A benchmark workflow is composed of three steps: data preparation, inference, and metrics evaluation. These three steps are defined as containers. This document explains how to create these containers so that MedPerf is able to execute them properly.

Container types

Data Preparator Container

The Data Preparator container is used to prepare the data for executing the benchmark. Ideally, it can receive different data standards for the task at hand, transforming them into a single, unified standard. Additionally, it ensures the quality and compatibility of the data and computes statistics and metadata for registration purposes.

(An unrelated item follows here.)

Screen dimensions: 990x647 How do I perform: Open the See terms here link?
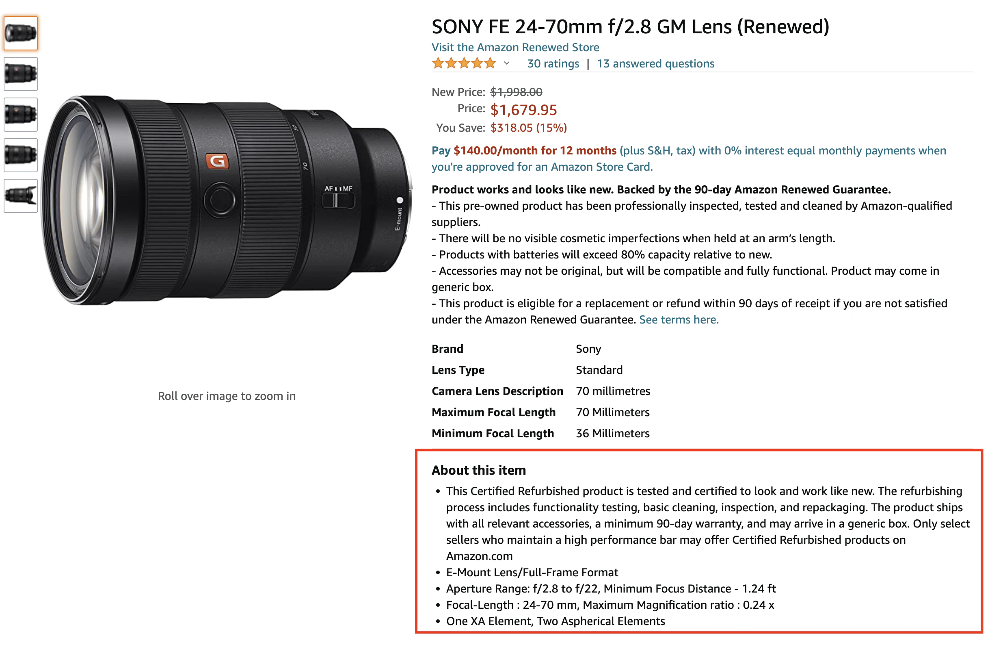[x=679, y=320]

This container interface should expose the following tasks/entrypoints:

  • prepare: Transforms the input data into the expected output data standard. It receives as input the location of the original data, as well as the location of the labels, and outputs the prepared dataset and accompanying labels. By default, inside the container filesystem, the container should read the input data from /mlcommons/volumes/raw_data and the input labels from /mlcommons/volumes/raw_labels, and should write the prepared/preprocessed version of the data in /mlcommons/volumes/data and mlcommons/volumes/labels.

  • sanity_check: Ensures the integrity of the prepared data. It may check for anomalies and data corruption (e.g. blank images, empty test cases). It constitutes a set of conditions the prepared data should comply with. By default, inside the container filesystem, the container should read the input prepared data from /mlcommons/volumes/data and the input prepared labels from /mlcommons/volumes/labels.

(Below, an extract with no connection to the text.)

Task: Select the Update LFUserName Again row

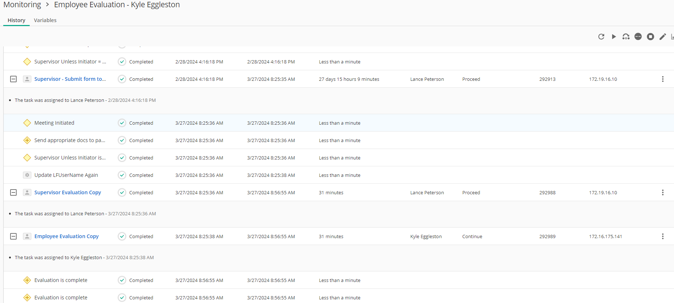Action: coord(66,175)
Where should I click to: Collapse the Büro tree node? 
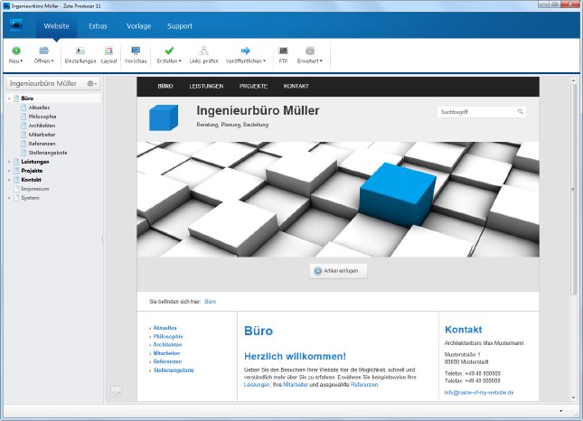(10, 98)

  • statistics: Computes statistics on the prepared data. By default, inside the container filesystem, the container should read the input prepared data from /mlcommons/volumes/data and the input prepared labels from /mlcommons/volumes/labels, and should write the computed statistics in the following file /mlcommons/volumes/statistics/statistics.yaml.

Model Container

The model container contains a pre-trained machine learning model that is going to be evaluated by the benchmark. It's interface should expose the following task:

  • infer: Runs inference and computes predictions on the prepared data. It receives as input the location of the prepared data and outputs the predictions. By default, inside the container filesystem, the container should read the input prepared data from /mlcommons/volumes/data and should write the predictions in /mlcommons/volumes/predictions.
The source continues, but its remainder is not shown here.